Everybody who is getting close to the end - keep pushing on. You will make it!!!

 Amy

ok, getting close to rads end but have just been so ready for it to be done that I've gone completely off the wagon for the last two weeks - chocolate, baked goods, cheese, chinese foods, bread and bagels, and the list goes on !!!! I've eaten foods that I haven't had in over 6 months and have probably gained 10 lbs. Last night I got into the Halloween candy. When my brother asked if I at least had a costume on, I answered , yes, Lady Godiva.....aah the costume ideas that rads gives us. Only one more day till the weekend ! Horray !!!

Lolly's - you're 100% right ! Plus there are about 1,000 restaurants in a 2 block radius so lots to choose from. I figure I'll go back to a healthy diet on Tuesday, the day after I finish normal rads and start my boosts. Until then, I already have decided that a cheesburger and mexican food (with Margarita) will be on my menu in the next few days.

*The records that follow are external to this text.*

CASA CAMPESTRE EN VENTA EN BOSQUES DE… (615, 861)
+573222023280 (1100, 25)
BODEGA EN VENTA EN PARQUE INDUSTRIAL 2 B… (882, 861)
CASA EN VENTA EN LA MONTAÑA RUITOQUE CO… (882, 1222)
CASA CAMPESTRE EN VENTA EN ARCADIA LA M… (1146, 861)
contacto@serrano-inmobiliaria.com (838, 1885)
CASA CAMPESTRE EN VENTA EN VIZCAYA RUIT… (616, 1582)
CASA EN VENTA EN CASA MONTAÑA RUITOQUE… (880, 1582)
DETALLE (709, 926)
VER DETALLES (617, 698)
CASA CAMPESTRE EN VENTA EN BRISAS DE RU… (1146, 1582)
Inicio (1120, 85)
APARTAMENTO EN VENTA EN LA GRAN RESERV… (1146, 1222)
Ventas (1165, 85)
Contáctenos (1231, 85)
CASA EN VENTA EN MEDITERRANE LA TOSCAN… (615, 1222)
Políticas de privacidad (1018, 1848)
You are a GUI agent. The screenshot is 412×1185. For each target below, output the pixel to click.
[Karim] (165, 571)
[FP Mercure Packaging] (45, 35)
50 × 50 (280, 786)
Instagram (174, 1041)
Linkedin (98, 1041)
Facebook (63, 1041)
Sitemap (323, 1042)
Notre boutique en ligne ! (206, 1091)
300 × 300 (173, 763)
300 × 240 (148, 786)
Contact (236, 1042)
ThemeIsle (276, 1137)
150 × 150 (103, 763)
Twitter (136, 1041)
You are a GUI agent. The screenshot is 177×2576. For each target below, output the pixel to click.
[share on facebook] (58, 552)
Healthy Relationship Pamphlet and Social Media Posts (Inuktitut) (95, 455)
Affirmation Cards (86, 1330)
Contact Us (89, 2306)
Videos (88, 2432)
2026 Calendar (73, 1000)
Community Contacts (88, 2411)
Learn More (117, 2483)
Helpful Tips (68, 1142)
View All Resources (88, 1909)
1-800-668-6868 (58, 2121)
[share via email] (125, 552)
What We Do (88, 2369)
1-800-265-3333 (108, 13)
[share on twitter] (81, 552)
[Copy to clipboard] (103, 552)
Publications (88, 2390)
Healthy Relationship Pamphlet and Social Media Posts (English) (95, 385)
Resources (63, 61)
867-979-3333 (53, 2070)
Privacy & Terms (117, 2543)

I know I'll pay the price but being indulgent is definitely fun !!!!

tsotis--you have said it all!!

Betsy have a great vacation--I agree with MTG!!!

so am i crazy for not going to see my close friends's dad in the hospital tonite because I am paranoid about the germs--still feel like I am runned down and didnt want to take the chance--my daughters even thought i shouldnt go unless I wear a mask and i  didnt want to do that-- I am a nurse and usually am around a lot of sick people ( although I have not worked for 8 months) so i am not usually germophobic but right now I am--feeling like a crapy friend--I have a lot of guilt--anyway --hope everyone has a good weekend--  

lollys-  I didn't even go visit my brother in the hospital a few weeks ago when I was still doing rads and I didn't even have chemo.  I am a nurse also but did not feel it was worth the risk.  My brother understood that as I am sure your friend does.  I am still working and do public health so at this point I think everyone needs to be a little germaphopic.  Congrats to those who got done this week and for those of you going on vacation I am jealous but wish you all fun times.